EXERCISE INPUTS:
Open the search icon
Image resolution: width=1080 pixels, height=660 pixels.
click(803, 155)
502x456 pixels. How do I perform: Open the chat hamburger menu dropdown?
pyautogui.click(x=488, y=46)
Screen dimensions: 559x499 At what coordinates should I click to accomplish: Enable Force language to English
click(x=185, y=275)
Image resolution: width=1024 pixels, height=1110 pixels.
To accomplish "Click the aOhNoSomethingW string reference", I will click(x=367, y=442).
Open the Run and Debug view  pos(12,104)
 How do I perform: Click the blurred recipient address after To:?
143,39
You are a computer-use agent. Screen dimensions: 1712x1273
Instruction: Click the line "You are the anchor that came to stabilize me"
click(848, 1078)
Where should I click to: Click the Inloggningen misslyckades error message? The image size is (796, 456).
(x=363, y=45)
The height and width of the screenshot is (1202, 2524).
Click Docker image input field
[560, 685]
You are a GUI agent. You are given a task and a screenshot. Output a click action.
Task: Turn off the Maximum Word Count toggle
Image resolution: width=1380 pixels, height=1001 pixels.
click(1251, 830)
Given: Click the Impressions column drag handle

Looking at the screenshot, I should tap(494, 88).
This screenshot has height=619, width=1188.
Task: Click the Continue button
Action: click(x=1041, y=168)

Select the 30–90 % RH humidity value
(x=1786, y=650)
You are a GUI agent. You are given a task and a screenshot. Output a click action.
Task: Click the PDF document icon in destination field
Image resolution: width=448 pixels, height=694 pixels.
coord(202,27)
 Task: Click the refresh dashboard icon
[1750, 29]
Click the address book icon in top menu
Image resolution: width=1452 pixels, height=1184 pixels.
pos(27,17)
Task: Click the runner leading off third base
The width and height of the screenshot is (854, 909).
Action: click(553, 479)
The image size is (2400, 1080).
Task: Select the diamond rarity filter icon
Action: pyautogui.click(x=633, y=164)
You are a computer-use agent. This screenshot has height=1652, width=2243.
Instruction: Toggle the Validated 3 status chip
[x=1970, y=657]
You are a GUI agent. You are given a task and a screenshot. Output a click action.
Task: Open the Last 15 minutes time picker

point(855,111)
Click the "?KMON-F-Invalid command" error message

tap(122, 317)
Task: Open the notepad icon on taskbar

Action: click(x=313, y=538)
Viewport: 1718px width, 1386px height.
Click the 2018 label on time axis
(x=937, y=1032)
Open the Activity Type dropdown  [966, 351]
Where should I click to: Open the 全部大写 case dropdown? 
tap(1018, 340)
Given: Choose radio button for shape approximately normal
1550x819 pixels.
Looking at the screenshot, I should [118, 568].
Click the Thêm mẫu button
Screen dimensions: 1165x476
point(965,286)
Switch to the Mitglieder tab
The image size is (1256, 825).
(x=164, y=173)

EXERCISE DESCRIPTION: Change every "Screen dimensions" in the records above to "Display size", and write all the lines out again with nothing else altered.

TASK SOLUTION:
Open the search icon
Image resolution: width=1080 pixels, height=660 pixels.
click(803, 155)
502x456 pixels. How do I perform: Open the chat hamburger menu dropdown?
pyautogui.click(x=488, y=46)
Display size: 559x499 At what coordinates should I click to accomplish: Enable Force language to English
click(x=185, y=275)
Image resolution: width=1024 pixels, height=1110 pixels.
To accomplish "Click the aOhNoSomethingW string reference", I will click(x=367, y=442).
Open the Run and Debug view  pos(12,104)
 How do I perform: Click the blurred recipient address after To:?
143,39
You are a computer-use agent. Display size: 1712x1273
Instruction: Click the line "You are the anchor that came to stabilize me"
click(848, 1078)
Where should I click to: Click the Inloggningen misslyckades error message? The image size is (796, 456).
(x=363, y=45)
The height and width of the screenshot is (1202, 2524).
Click Docker image input field
[560, 685]
You are a GUI agent. You are given a task and a screenshot. Output a click action.
Task: Turn off the Maximum Word Count toggle
Image resolution: width=1380 pixels, height=1001 pixels.
click(1251, 830)
Given: Click the Impressions column drag handle

Looking at the screenshot, I should tap(494, 88).
This screenshot has height=619, width=1188.
Task: Click the Continue button
Action: click(x=1041, y=168)

Select the 30–90 % RH humidity value
(x=1786, y=650)
You are a GUI agent. You are given a task and a screenshot. Output a click action.
Task: Click the PDF document icon in destination field
Image resolution: width=448 pixels, height=694 pixels.
coord(202,27)
 Task: Click the refresh dashboard icon
[1750, 29]
Click the address book icon in top menu
Image resolution: width=1452 pixels, height=1184 pixels.
pos(27,17)
Task: Click the runner leading off third base
The width and height of the screenshot is (854, 909).
Action: click(553, 479)
The image size is (2400, 1080).
Task: Select the diamond rarity filter icon
Action: pyautogui.click(x=633, y=164)
You are a computer-use agent. This screenshot has height=1652, width=2243.
Instruction: Toggle the Validated 3 status chip
[x=1970, y=657]
You are a GUI agent. You are given a task and a screenshot. Output a click action.
Task: Open the Last 15 minutes time picker

point(855,111)
Click the "?KMON-F-Invalid command" error message

tap(122, 317)
Task: Open the notepad icon on taskbar

Action: click(x=313, y=538)
Viewport: 1718px width, 1386px height.
Click the 2018 label on time axis
(x=937, y=1032)
Open the Activity Type dropdown  [966, 351]
Where should I click to: Open the 全部大写 case dropdown? 
tap(1018, 340)
Given: Choose radio button for shape approximately normal
1550x819 pixels.
Looking at the screenshot, I should [118, 568].
Click the Thêm mẫu button
Display size: 1165x476
point(965,286)
Switch to the Mitglieder tab
The image size is (1256, 825).
(x=164, y=173)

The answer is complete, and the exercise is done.